SOURCE DOCUMENT -
Signal to Distortion Ratio (SDR)¶

Module Interface¶

class torchmetrics.SignalDistortionRatio(use_cg_iter=None, filter_length=512, zero_mean=False, load_diag=None, **kwargs)[source]

Calculates Signal to Distortion Ratio (SDR) metric. See SDR ref1 and SDR ref2 for details on the metric.

As input to forward and update the metric accepts the following input

preds (Tensor): float tensor with shape (...,time)
target (Tensor): float tensor with shape (...,time)

As output of forward and compute the metric returns the following output

sdr (Tensor): float scalar tensor with average SDR value over samples

Parameters

use_cg_iter¶ (Optional[int]) – If provided, conjugate gradient descent is used to solve for the distortion filter coefficients instead of direct Gaussian elimination, which requires that fast-bss-eval is installed and pytorch version >= 1.8. This can speed up the computation of the metrics in case the filters are long. Using a value of 10 here has been shown to provide good accuracy in most cases and is sufficient when using this loss to train neural separation networks.

[Item coordinate data]
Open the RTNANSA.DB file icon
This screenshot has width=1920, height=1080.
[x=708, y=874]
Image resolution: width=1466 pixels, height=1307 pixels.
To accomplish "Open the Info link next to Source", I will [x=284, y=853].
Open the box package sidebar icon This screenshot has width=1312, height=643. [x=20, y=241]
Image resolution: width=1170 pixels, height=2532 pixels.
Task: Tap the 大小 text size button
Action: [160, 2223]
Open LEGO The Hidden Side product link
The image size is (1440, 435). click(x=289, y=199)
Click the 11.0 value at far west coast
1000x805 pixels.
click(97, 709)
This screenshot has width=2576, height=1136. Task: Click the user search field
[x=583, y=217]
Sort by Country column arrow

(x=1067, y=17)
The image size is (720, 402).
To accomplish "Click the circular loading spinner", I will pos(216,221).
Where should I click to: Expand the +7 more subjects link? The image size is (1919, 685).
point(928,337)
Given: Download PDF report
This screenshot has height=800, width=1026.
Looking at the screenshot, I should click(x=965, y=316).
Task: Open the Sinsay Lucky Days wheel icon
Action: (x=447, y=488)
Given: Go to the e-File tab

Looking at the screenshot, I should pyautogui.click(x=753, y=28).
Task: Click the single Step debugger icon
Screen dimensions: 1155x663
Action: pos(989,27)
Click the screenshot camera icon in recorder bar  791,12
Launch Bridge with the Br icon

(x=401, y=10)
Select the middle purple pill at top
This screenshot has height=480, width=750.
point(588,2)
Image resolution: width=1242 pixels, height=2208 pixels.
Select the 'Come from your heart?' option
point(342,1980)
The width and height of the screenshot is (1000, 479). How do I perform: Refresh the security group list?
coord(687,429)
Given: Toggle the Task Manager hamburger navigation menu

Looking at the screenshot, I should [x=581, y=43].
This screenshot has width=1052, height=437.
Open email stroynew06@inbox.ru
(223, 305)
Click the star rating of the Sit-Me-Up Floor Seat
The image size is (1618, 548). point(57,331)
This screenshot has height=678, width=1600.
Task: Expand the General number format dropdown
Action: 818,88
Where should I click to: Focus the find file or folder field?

PROBLEMS TO SOLVE -
A. Which keyword arguments with default values appear in the class signature of the SDR documentation, and what is each one's default?
B. In the SDR documentation, replace "Calculates" with "Computes" and write out the passage starting at "Signal to Distortion Ratio (SDR)¶" and ending at "on the metric.".
C. What does the SDR documentation say, summed up in two sentences?
These records were taken from a separate source.

EXERCISE RESPONSES -
A.
use_cg_iter=None
filter_length=512
zero_mean=False
load_diag=None

B.
Signal to Distortion Ratio (SDR)¶

Module Interface¶

class torchmetrics.SignalDistortionRatio(use_cg_iter=None, filter_length=512, zero_mean=False, load_diag=None, **kwargs)[source]

Computes Signal to Distortion Ratio (SDR) metric. See SDR ref1 and SDR ref2 for details on the metric.

C. The SignalDistortionRatio class calculates the Signal to Distortion Ratio metric from two float tensors, preds and target, each with shape (...,time), and returns a float scalar tensor with the average SDR value over samples. If use_cg_iter is provided, conjugate gradient descent is used instead of direct Gaussian elimination to solve for the distortion filter coefficients, which can speed up computation when the filters are long.